Follower notices following a judicial ruling in another case
‘Follower notices’ are aimed at marketed avoidance schemes, where HMRC has succeeded in the courts against one scheme user.
HMRC will be able to issue a follower notice where an enquiry or tax appeal is in progress in relation to ‘arrangements’ where it is reasonable to conclude that obtaining a ‘tax advantage’ was the main purpose or one of the main purposes of the arrangements.
The legislation is widely drawn and allows the issue of a follower notice where “HMRC is of the opinion that there is a judicial ruling which is relevant to [the taxpayer’s] arrangements”. A ruling is relevant if “principles” laid down or reasoning given in the ruling would, if applied to the arrangements, deny the asserted advantage, or part of it.
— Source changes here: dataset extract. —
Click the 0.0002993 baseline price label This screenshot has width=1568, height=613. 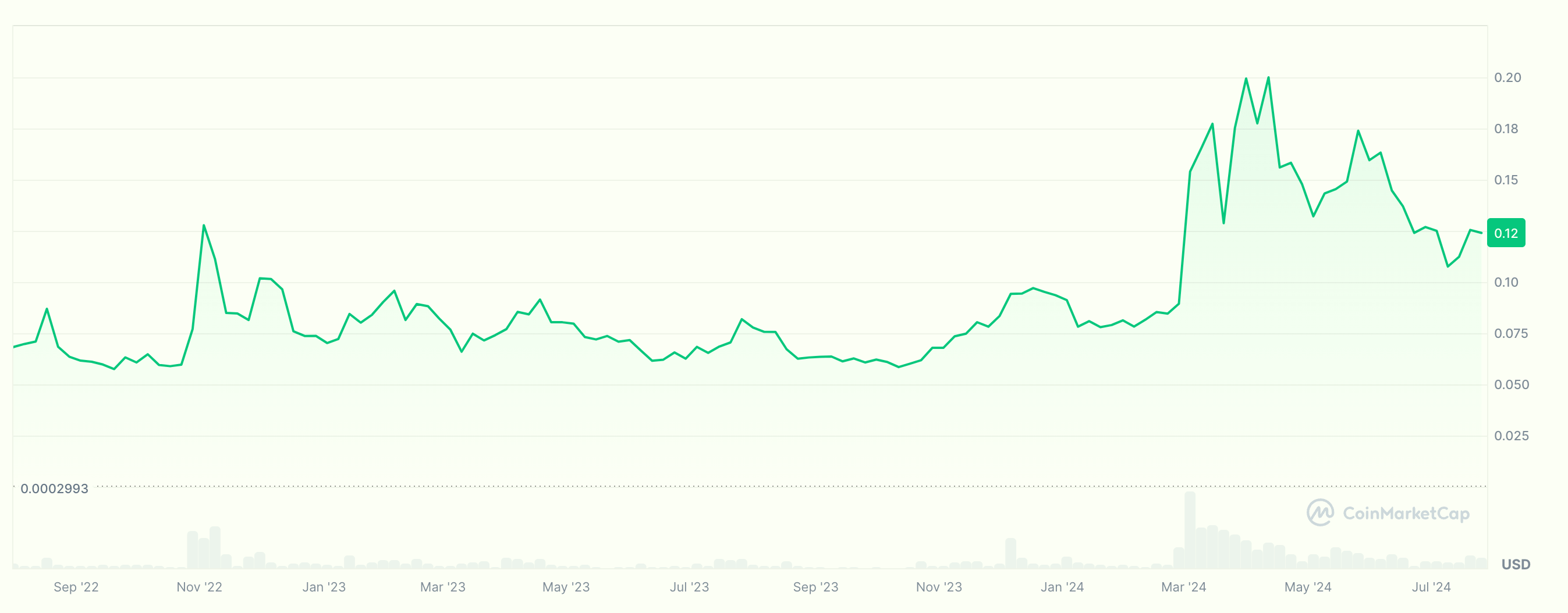point(54,489)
The judicial ruling must be a final determination. This means a decision where there is no right of appeal, such as from the Supreme Court, where permission to appeal is refused or where an appeal is not made within the time limits or is abandoned. The ruling could therefore be a ruling of the First Tier Tribunal, if the taxpayer does not appeal.
A follower notice requires the taxpayer to amend its return, if the return is still under enquiry, or enter into an agreement with HMRC to settle the dispute, where a closure notice or tax assessment is under appeal. The taxpayer is also required to give HMRC a notice stating that it has taken the necessary corrective action and notifying HMRC of the amount of additional tax which becomes payable as a result. The taxpayer has 90 days in which to comply.
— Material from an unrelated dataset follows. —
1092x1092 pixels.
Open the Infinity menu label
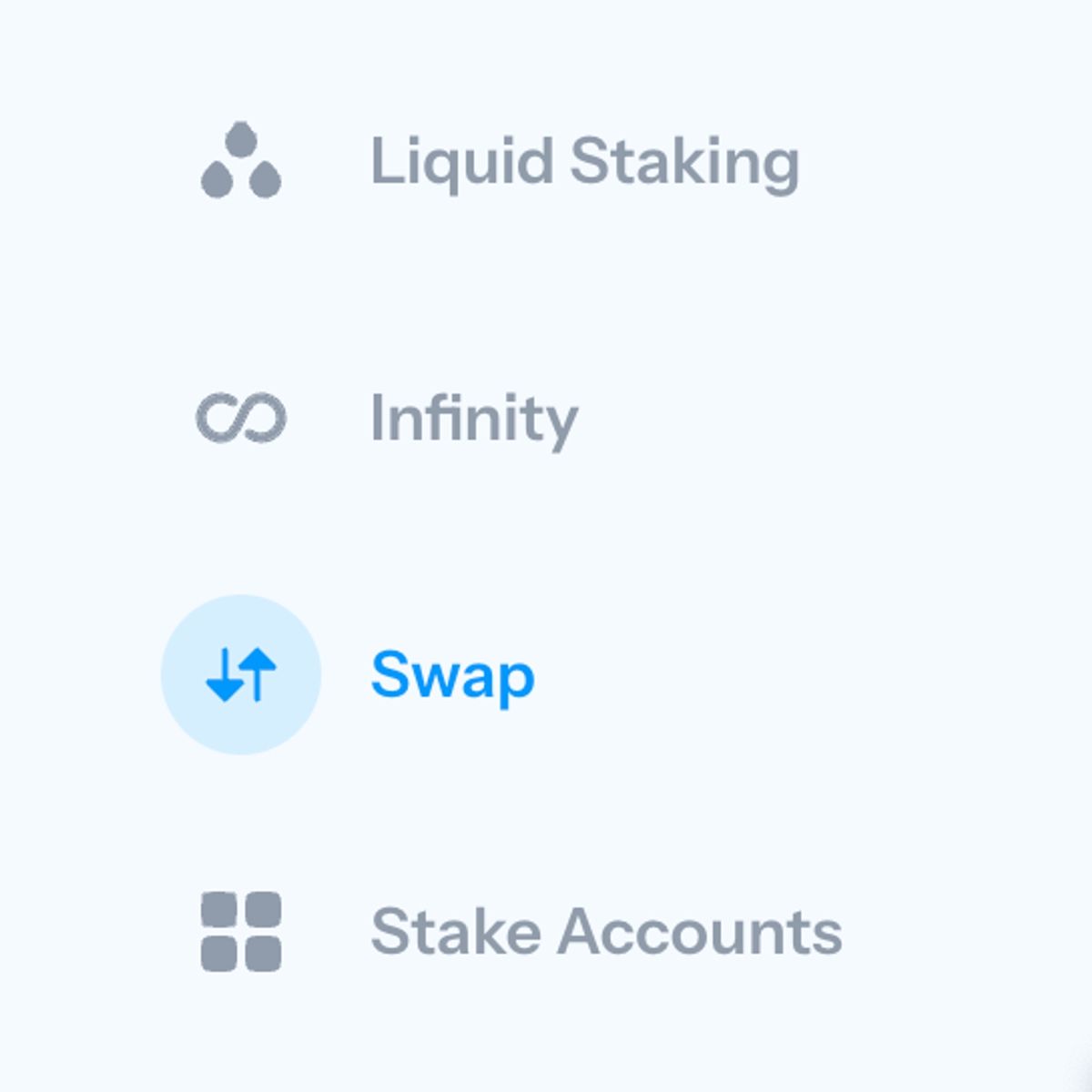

There is no right of appeal against a follower notice, just a right to send written representations to HMRC, within 90 days of the notice being given, objecting to the notice on the basis that the procedural conditions have not been complied with or that the judicial ruling is not relevant to your circumstances. If you submit representations and are unsuccessful, you have 30 days from being notified of the outcome to comply with the notice, assuming this period ends after the original 90 day period.
There is a maximum penalty of 50% of the tax due, if you fail to comply with the follower notice. This can be reduced if you co-operate with HMRC. You can appeal against a follower notice penalty. The grounds of appeal include that the procedural conditions for the follower notice were not met, that the judicial ruling is not relevant to the arrangements or that “it was reasonable in all the circumstances…not to have taken the necessary corrective action”. This last ground should prevent a penalty arising where a taxpayer continues their own litigation and is ultimately successful.
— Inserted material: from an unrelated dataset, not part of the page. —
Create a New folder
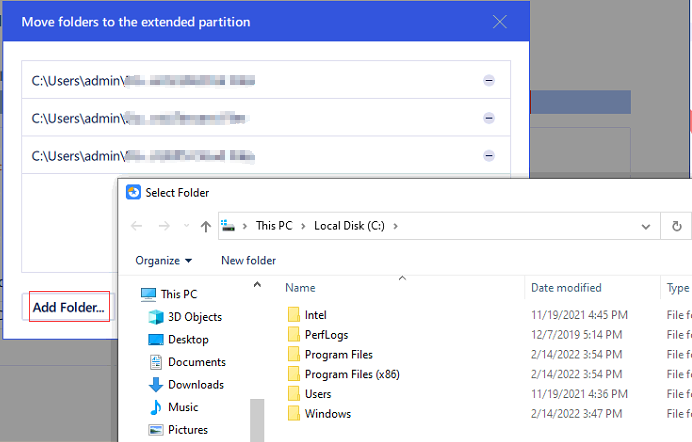The height and width of the screenshot is (442, 692). tap(248, 261)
HMRC has 12 months to issue a follower notice, beginning on the latest of the day of the judicial ruling, the day HMRC received the taxpayer’s return or claim and the day the taxpayer made its appeal. If the ruling was before 17 July 2014, the limit is the later of 24 months from 17 July 2014 and 12 months from the return or appeal.
If the disputed tax has not already been paid, a follower notice will usually be accompanied by an ‘accelerated payment notice’ specifying an amount of tax that must be paid on account of the final liability. See below for more details.
Special provisions apply in relation to scheme participants who have invested through a partnership. In these circumstances, a follower notice will be issued to the representative partner of the partnership, and not to the individual partners. However, if the partnership does not comply with the follower notice, penalties of a maximum of 20% of the tax due will be assessed on the individual partners in accordance with their profit shares.
Accelerated payment notices
HMRC can issue an ‘accelerated payment notice’ (sometimes referred to as an ‘APN’) to a taxpayer if a tax enquiry or tax appeal is in progress and:
– a follower notice has been given or is given at the same time in relation to the same return and same tax advantage;
– HMRC has issued a DOTAS reference number in relation to the arrangements (or similar arrangements where the promoter is required to notify a scheme reference number to the taxpayer); or
– a general anti-abuse rule (GAAR) counteraction notice has been given in a case where the stated opinion of at least two members of the sub panel of the GAAR advisory panel was that the arrangements were not a reasonable course of action.
The accelerated payment notice will specify the amount of tax that must be paid on account of any final liability in respect of the enquiry or appeal. This will be determined to the best of the HMRC officer’s information and belief. The accelerated payment provisions overrule the normal postponement rules in relation to tax appeals. The accelerated payment will be repaid (with interest) in the event that the scheme is ultimately proved to work.
The accelerated payment notice will be discharged by a settlement of the dispute with HMRC, and so for those who have also received a follower notice, will only be relevant to those who decide not to comply with the follower notice and to continue with their own dispute.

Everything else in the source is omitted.